Exercise text:
The Sanctifly app asks: Where are you going? How long are you going to be there? And what do you want to do? The user picks one of six “moods”: relaxation, replenish, energize, wellness, fitness/gym or sanctuary.
The sanctuary category was born out the pandemic.
“People started to ask us, ‘Where can I go to have space, because I don’t want to be in a crowded space?’” The app tells you where you can “leave your luggage, go for your run, come back, go for a shower – all at the airport.”
The United States is Sanctifly’s busiest market globally, which Llewellyn attributes partly to flight delays.
“Travel disruption is our bread and butter,” he says. “If you’ve got six hours at an airport, we are the go-to product for you. Nothing else will tell you what to do with six hours at LAX, JFK, Atlanta.
“We think of it as changing the mindset to, ‘I have a six-hour layover. Great! I’m going to make the most of my six hours in New York or wherever it is.’”
As soon as COVID travel restrictions lifted, “travelers were eager to immerse themselves in positive, healthy and enriching experiences,” says Diana Stobo, founder and owner of The Retreat Costa Rica. “We saw many guests book our more results-driven programs [focused on fitness and healing],” she says – a trend other properties have noted, as well.
The Retreat Costa Rica has seen a rise in bookings among 28- to 35-year-old women, as well an increase in male guest bookings. Stobo says most of the property’s bookings are direct through the website, with word of mouth and organic searches playing a big role in growth.
“During the pandemic we all began to look at the quality of our lives and evaluate our various lifestyles,” Stobo says. “Many of us realized the benefits of self-care and living a healthier lifestyle.”
With the pandemic, Stobo has also observed a rising demand for non-touch options such as reiki and meditation, she says.
“From our perspective, we are happily on track to grow our brand, awareness and business. However, with the current economic climate, we step forward with eyes wide open and continue to flex as needed.”
Sonu Shivdasani, co-founder and CEO of Soneva, says Soneva Soul, the company’s expansive wellness concept that offers a “lifestyle evolution,” has been “very well received since its launch in late 2021, and that reinforces our belief that guests are singularly prioritizing personal well-being like never before.”
The pandemic gave many people the opportunity to pause and rethink their values and priorities, says Shivdasani.
In addition to programs focused on exercise, rest, relationships and eating well, Soneva Soul also offers guests the ability to meet with “expert international doctors and healers [with] the latest innovative treatments and equipment.”
Shivdasani says the Maldives had very few travel restrictions in place during the pandemic, so Soneva Soul was able to welcome a high number of international guests over the past two years. Growth from short-haul markets, such as India, has been exponential.
“We have also witnessed a dynamic shift toward family travel to the Maldives versus only honeymoons that were symbolic of the destination in the past,” says Shivdasani.
“Reunions with family and friends have also become very popular, and we are already witnessing this emerging trend at our resorts through an increase in multi-generational travelers coming to stay at Soneva.”
Palmaïa, The House of AïA, a luxury wellness resort in Mexico that opened in 2019, has also seen more families traveling for a wellness getaway, says Kelly Whitehead, Palmaia’s senior wellness manager, U.S. East.
The Mexican resort is seeing particularly strong demand from vegetarian and vegan guests who are drawn to the plant-based “gastronomic experience,” as well as from families looking to enroll their kids in Palmaïa’s wellness program for children.
To accommodate traveler and family needs, “Technology is helping to customize and curate the overall experience for the guest,” says Whitehead.

Required tasks:
• A. Answer these questions from the wellness travel text:
(i) How many "moods" can a Sanctifly user pick from?
(ii) Among women of which age range has The Retreat Costa Rica seen a rise in bookings?
(iii) When was Soneva Soul launched?
• B. Retype the wellness travel text from "With the pandemic, Stobo" up to and including "priorities, says Shivdasani.".

Stored items
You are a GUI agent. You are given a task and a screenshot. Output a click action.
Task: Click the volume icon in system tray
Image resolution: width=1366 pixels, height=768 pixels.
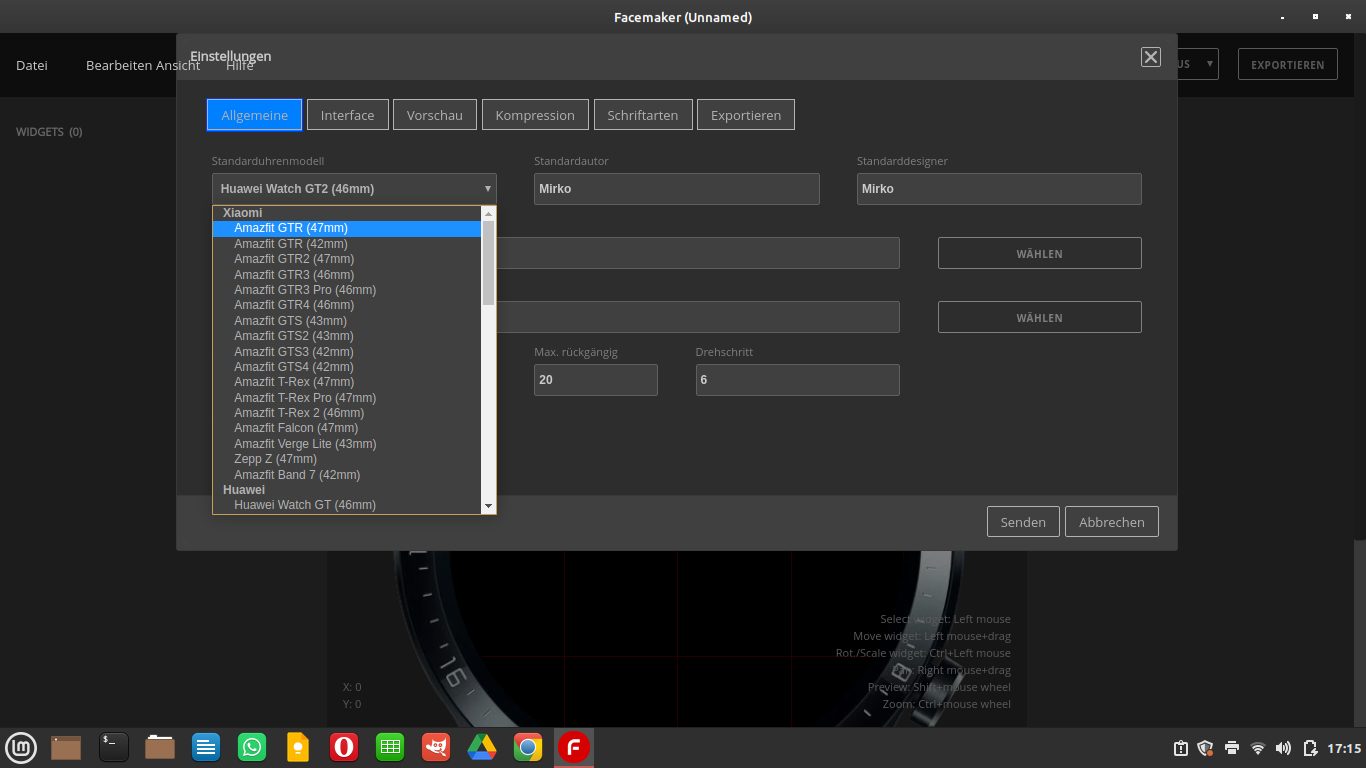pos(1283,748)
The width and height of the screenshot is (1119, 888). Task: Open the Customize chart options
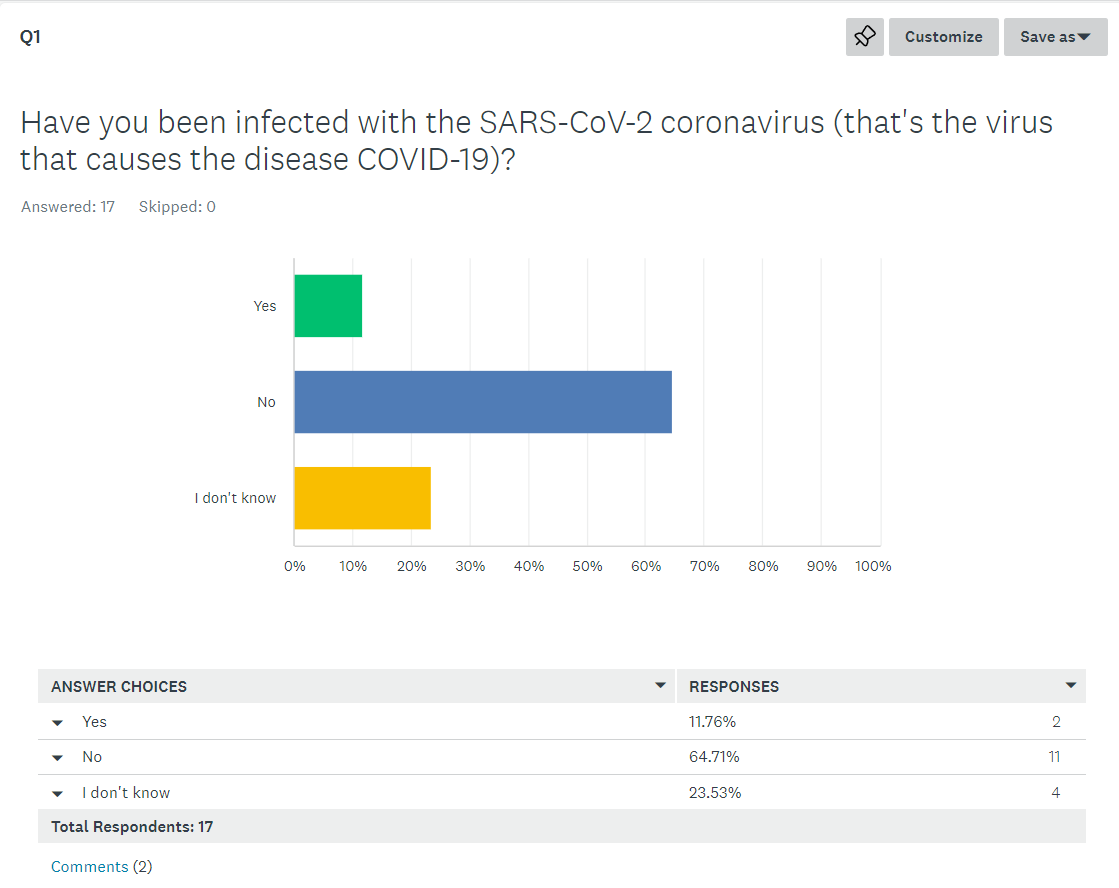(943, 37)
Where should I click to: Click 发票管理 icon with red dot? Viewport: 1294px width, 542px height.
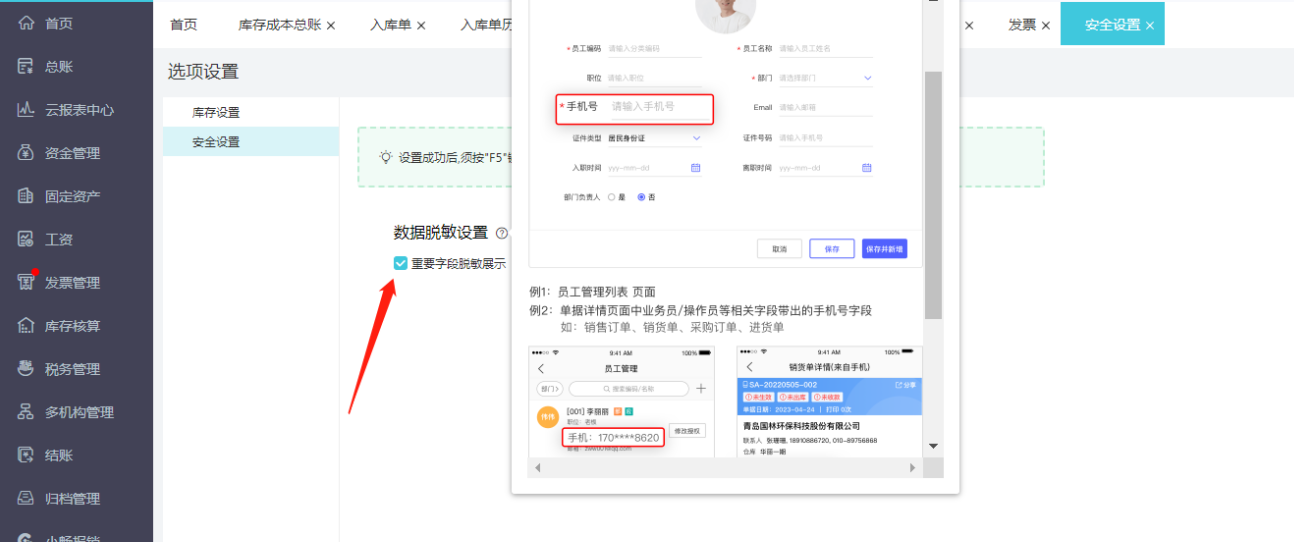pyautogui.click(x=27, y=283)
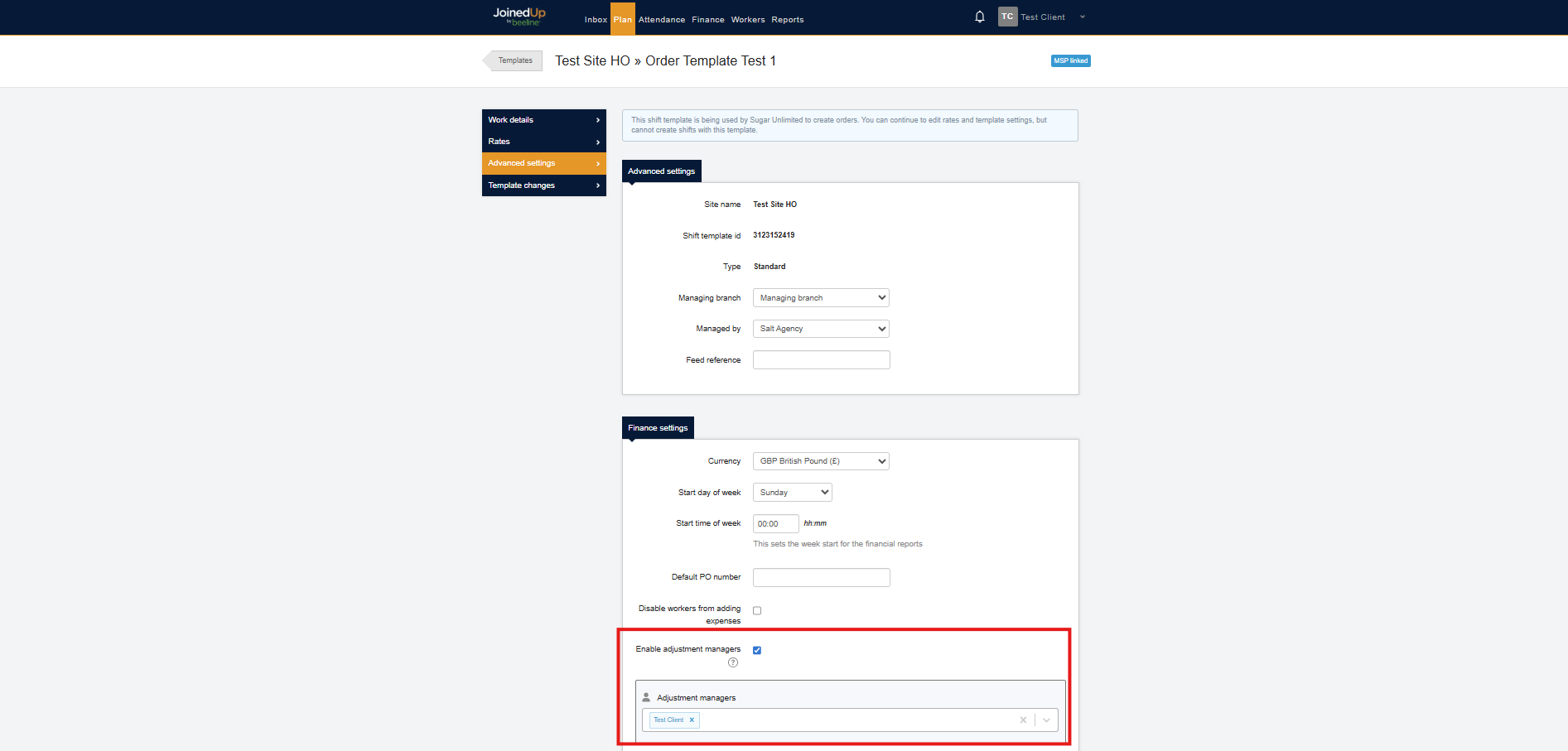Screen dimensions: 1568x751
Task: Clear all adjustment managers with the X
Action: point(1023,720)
* * *
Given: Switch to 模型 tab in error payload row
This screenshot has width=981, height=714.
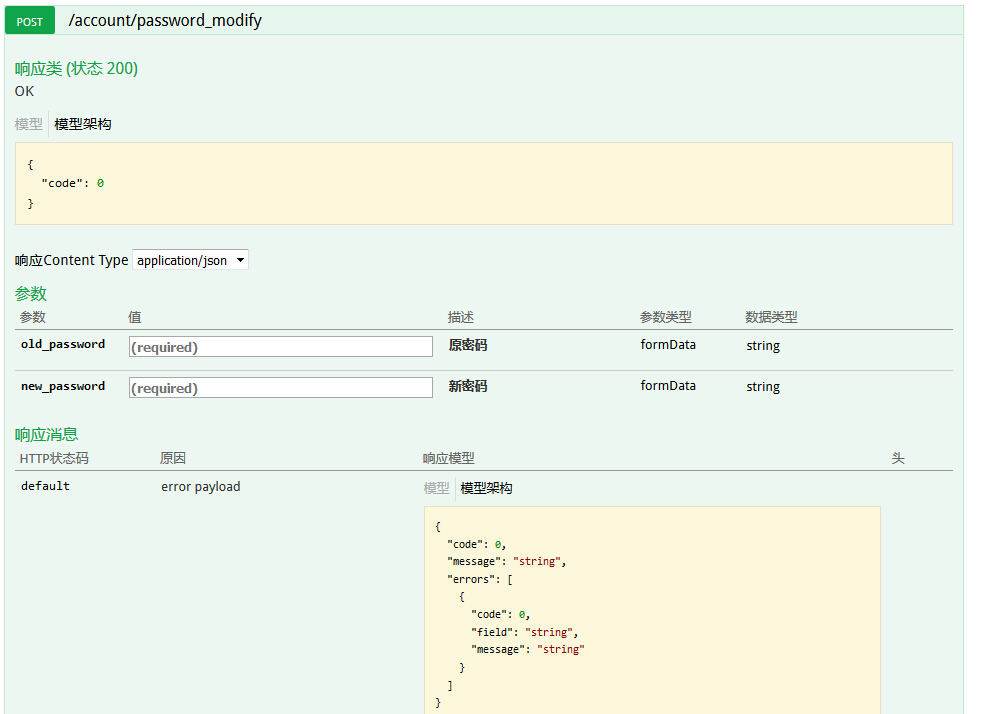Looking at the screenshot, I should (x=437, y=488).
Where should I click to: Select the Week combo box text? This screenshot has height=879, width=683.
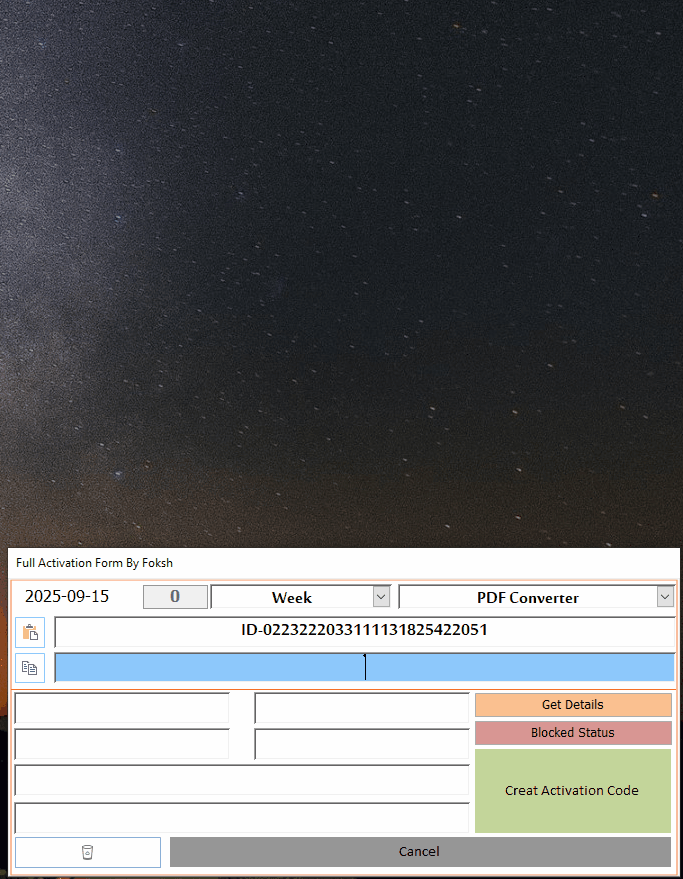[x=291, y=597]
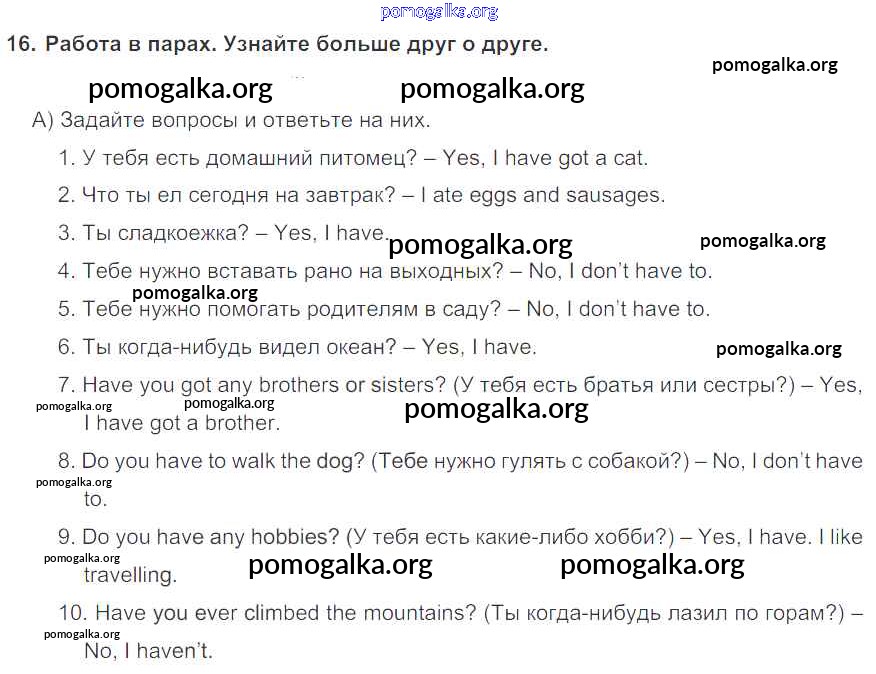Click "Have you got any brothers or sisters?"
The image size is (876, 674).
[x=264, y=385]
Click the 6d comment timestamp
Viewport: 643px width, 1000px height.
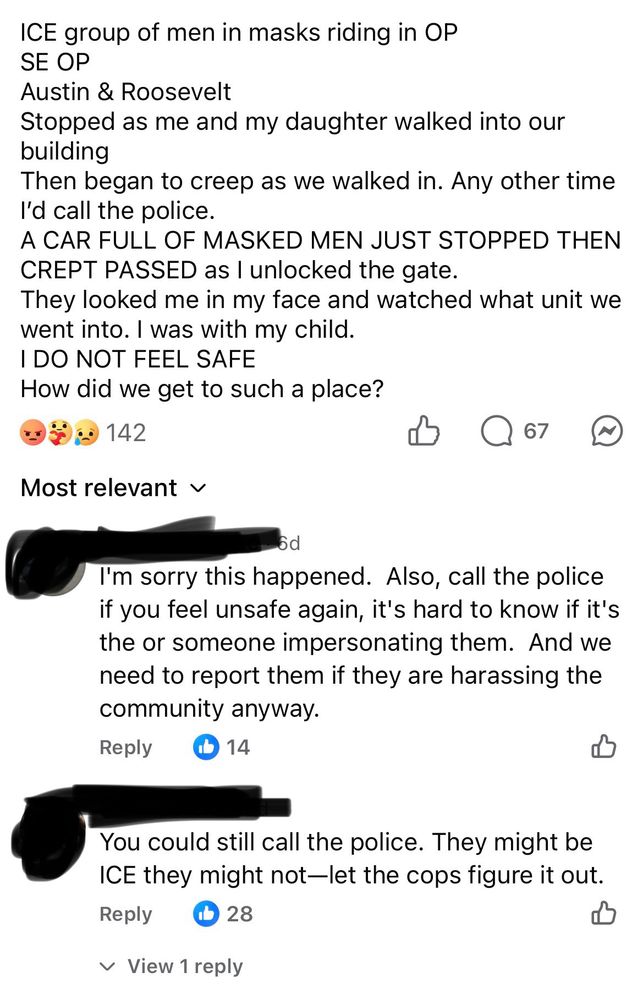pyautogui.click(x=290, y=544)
* * *
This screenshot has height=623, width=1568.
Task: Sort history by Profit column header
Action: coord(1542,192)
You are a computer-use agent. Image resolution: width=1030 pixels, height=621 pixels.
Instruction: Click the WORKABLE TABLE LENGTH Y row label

Task-by-task results:
• A.
(i) Six
(ii) 28 to 35
(iii) Late 2021

• B.
With the pandemic, Stobo has also observed a rising demand for non-touch options such as reiki and meditation, she says.
“From our perspective, we are happily on track to grow our brand, awareness and business. However, with the current economic climate, we step forward with eyes wide open and continue to flex as needed.”
Sonu Shivdasani, co-founder and CEO of Soneva, says Soneva Soul, the company’s expansive wellness concept that offers a “lifestyle evolution,” has been “very well received since its launch in late 2021, and that reinforces our belief that guests are singularly prioritizing personal well-being like never before.”
The pandemic gave many people the opportunity to pause and rethink their values and priorities, says Shivdasani.